Posted by Leanne on October 14, 2010

Back when we were in Machu Picchu, an odd thing happened… while Paul was off taking photos of something or other (probably the ruins) a school girl approached me, whilst waving a camera around and said something like ´toma un foto´and so I agreed that I would take a photo of her and her friend.  Except that the next thing she did was pass her camera to her friend, and put her arm around me.  We smiled, had our photo taken together and then she went away, leaving me a little bit confused.  Maybe I look like someone who´s famous in Perú?

A bit later, after I had tracked Paul down, but before I´d had a chance to tell him about my new found celebrity status, another school girl came along, this time waving a camera at Paul, and as he reached his hand out to take the camera, the girl passed it to her friend, jumped to Paul´s side and smiled for the photo.  And so now we were both confused.

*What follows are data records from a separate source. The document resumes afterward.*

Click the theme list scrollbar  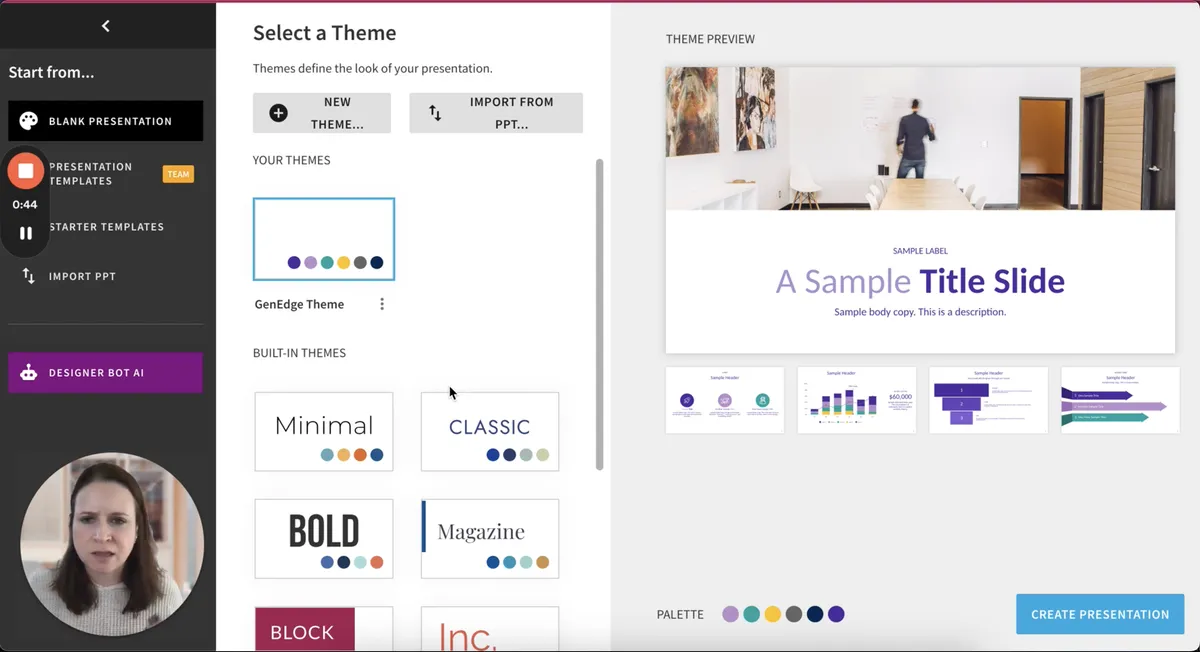600,314
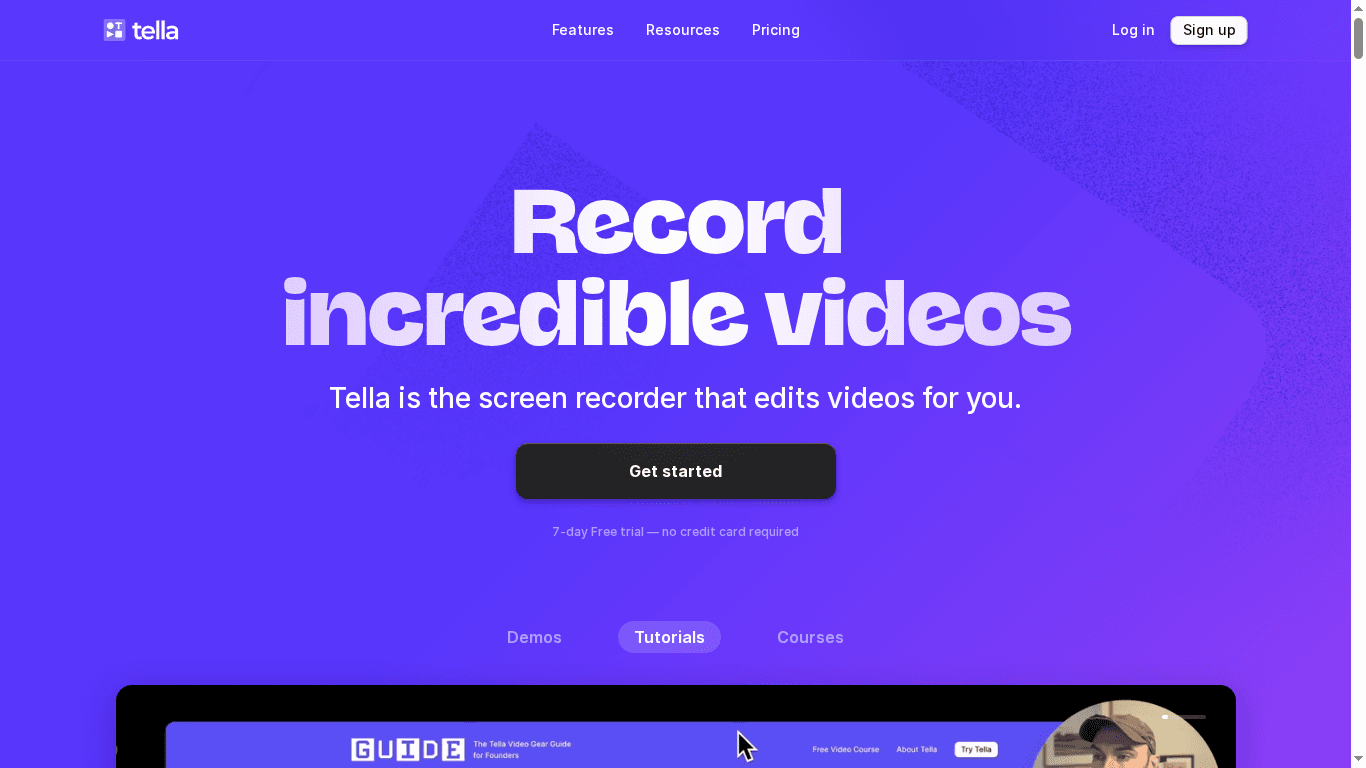Switch to the Demos tab
Viewport: 1366px width, 768px height.
coord(534,637)
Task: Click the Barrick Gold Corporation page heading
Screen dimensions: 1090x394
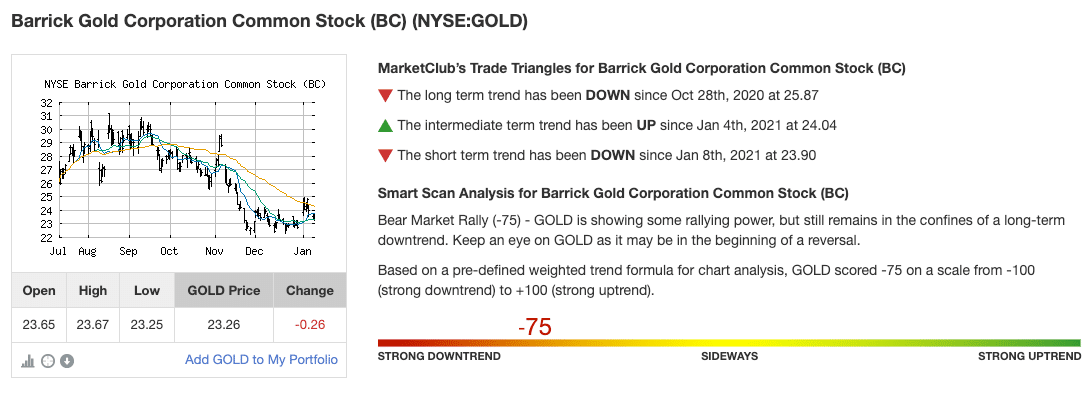Action: tap(270, 22)
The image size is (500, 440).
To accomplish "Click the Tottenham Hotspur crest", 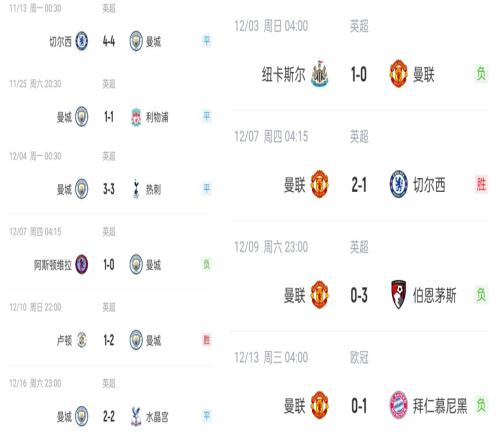I will (136, 189).
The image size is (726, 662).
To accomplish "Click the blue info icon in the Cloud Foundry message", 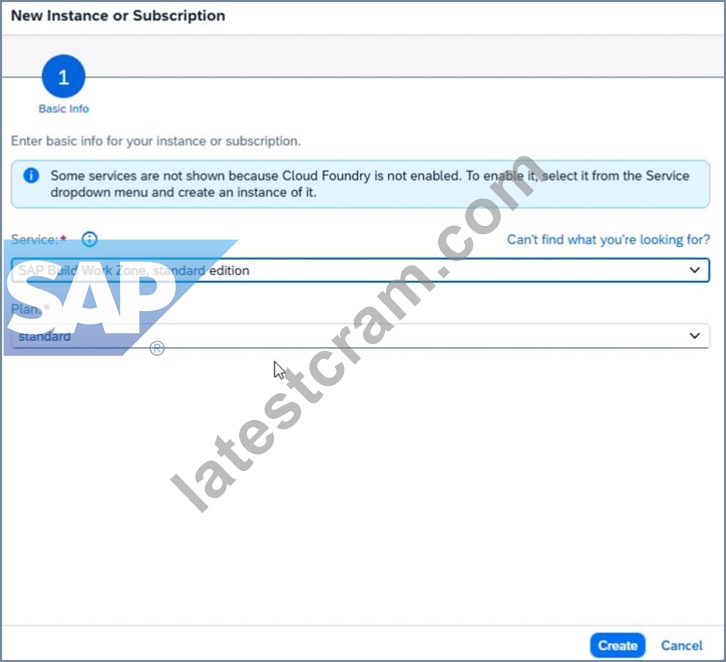I will (31, 175).
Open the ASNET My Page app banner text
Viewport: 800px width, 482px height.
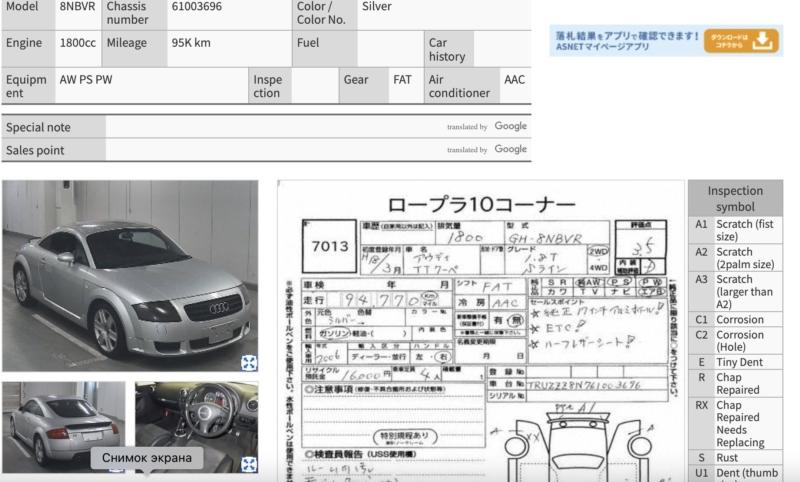tap(627, 41)
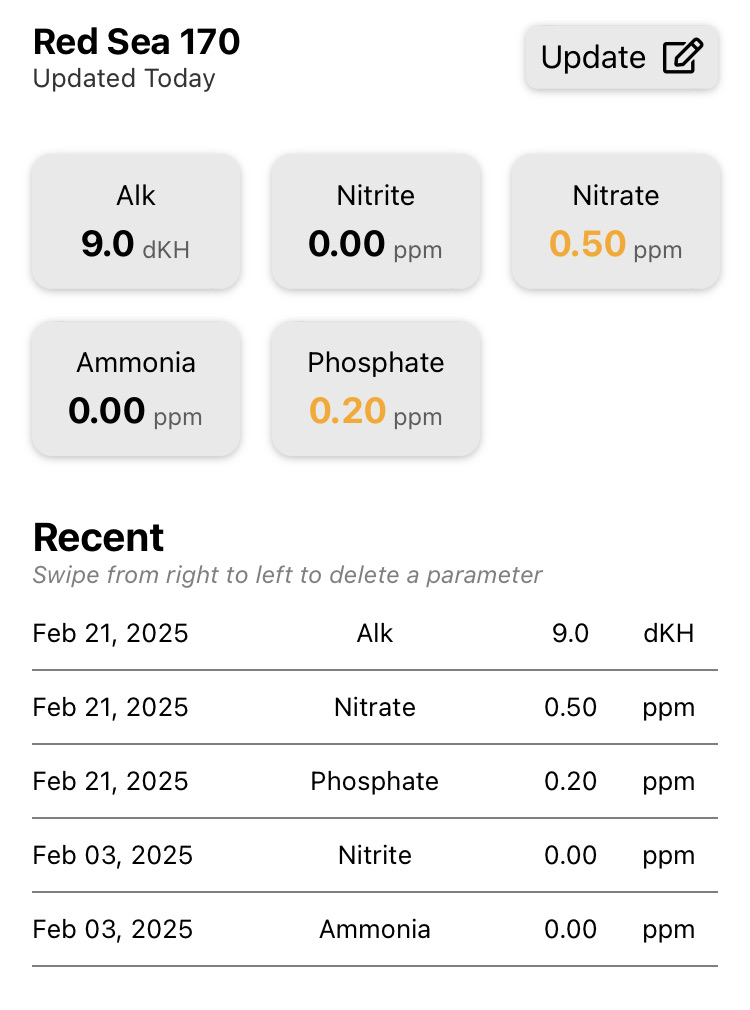The image size is (750, 1010).
Task: Open the Ammonia parameter card
Action: 136,388
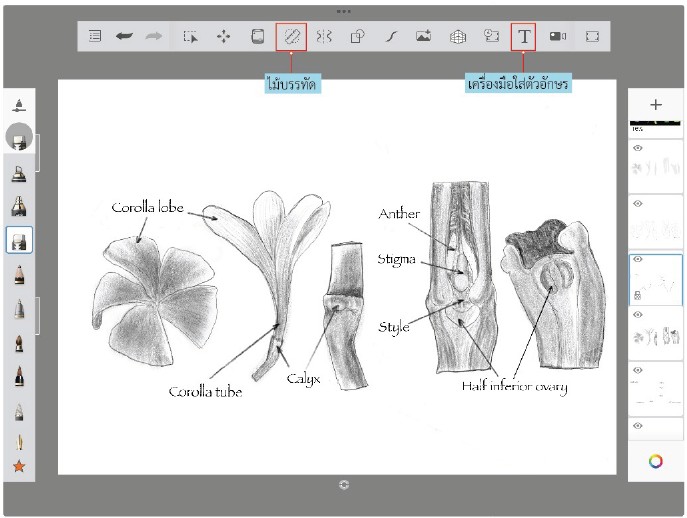Hide the top layer using its eye icon

(x=638, y=148)
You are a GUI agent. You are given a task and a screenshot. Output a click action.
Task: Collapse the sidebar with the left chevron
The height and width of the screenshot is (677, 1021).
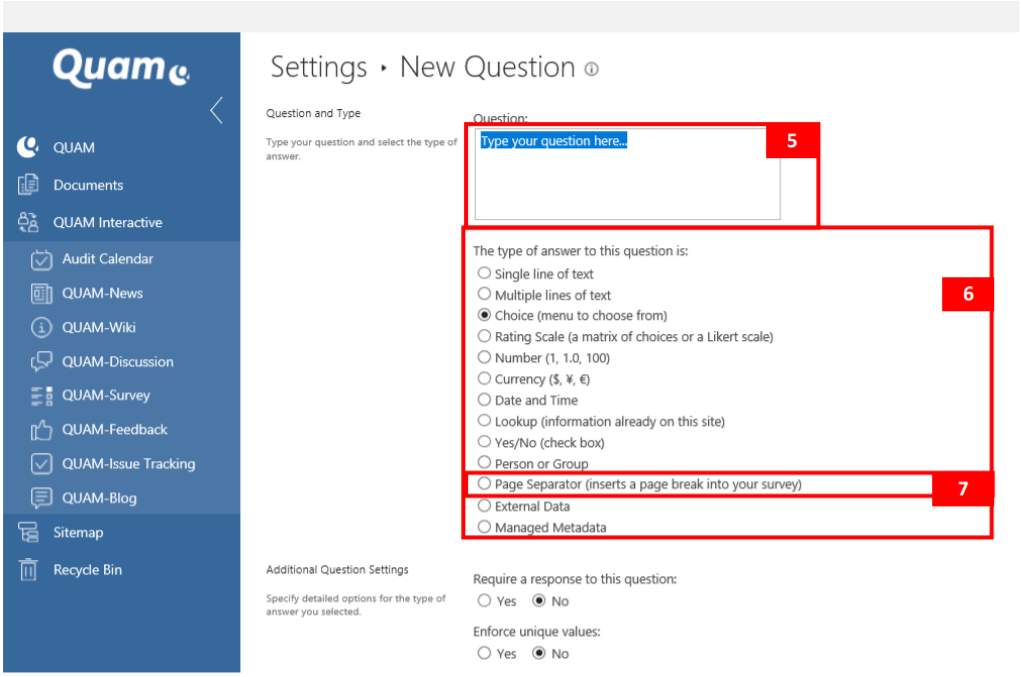216,110
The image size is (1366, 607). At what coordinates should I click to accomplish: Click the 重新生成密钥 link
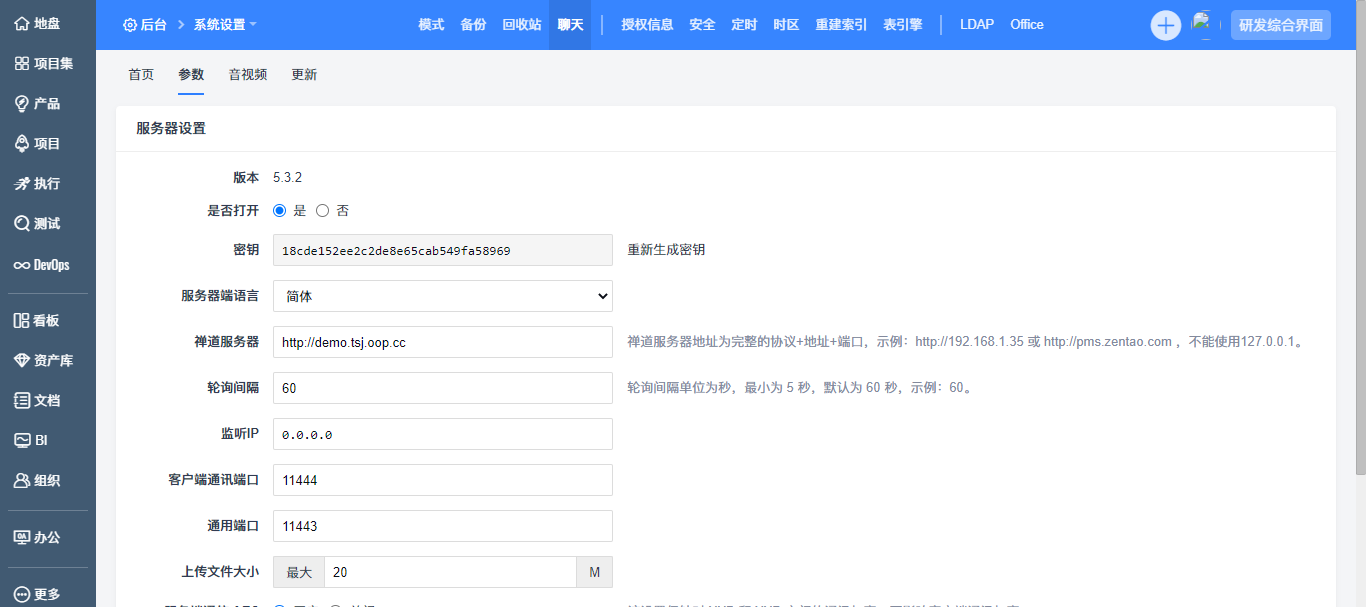pos(666,250)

It took a while to work it out, but it turns out that the only logical explanation was that they were playing Gringo Bingo: a game whereby they were racing to be the first to have their photos taken with a whole list of different gringos.  They chose me, because I was wearing a Machu Picchu T-shirt, and Paul because, with his sunhat on,  he looked a little bit like a cowboy.  Next, I imagine they went on to find someone blonde, someone with red hair, someone with an Inka Cola T-shirt… etc.

I only hope that we helped our photo-buddies to get a full house!